--- Input material Enclosed Below ---
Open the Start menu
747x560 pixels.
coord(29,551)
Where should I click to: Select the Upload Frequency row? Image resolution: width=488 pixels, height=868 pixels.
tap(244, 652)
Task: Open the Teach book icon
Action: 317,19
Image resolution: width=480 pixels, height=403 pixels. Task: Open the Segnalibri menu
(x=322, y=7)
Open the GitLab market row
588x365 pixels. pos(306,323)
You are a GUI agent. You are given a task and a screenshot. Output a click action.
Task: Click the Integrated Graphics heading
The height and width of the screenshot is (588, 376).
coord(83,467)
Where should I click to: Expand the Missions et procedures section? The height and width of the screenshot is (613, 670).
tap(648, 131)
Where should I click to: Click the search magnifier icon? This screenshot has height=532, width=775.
--- End of Enclosed Input material ---
--- Input material Enclosed Below ---
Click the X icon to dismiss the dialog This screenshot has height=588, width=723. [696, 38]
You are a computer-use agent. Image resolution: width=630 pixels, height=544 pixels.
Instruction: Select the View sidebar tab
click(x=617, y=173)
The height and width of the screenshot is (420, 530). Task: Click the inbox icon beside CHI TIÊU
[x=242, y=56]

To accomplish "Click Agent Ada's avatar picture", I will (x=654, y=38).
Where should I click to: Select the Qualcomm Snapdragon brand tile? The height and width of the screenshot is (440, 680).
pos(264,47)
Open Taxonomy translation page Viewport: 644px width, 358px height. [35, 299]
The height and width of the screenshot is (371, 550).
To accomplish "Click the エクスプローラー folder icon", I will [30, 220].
--- End of Enclosed Input material ---
--- Input material Enclosed Below ---
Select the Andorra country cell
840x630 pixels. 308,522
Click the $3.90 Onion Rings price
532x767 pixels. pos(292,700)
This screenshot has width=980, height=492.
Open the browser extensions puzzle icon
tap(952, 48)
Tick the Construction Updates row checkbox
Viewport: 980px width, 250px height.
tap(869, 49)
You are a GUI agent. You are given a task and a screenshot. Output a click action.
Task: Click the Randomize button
--- End of Enclosed Input material ---
§ Task statement
Which lines contain "accomplish"? Copy each of them from the listing.

§ Exercise answer
To accomplish "Click Agent Ada's avatar picture", I will (x=654, y=38).
To accomplish "Click the エクスプローラー folder icon", I will [30, 220].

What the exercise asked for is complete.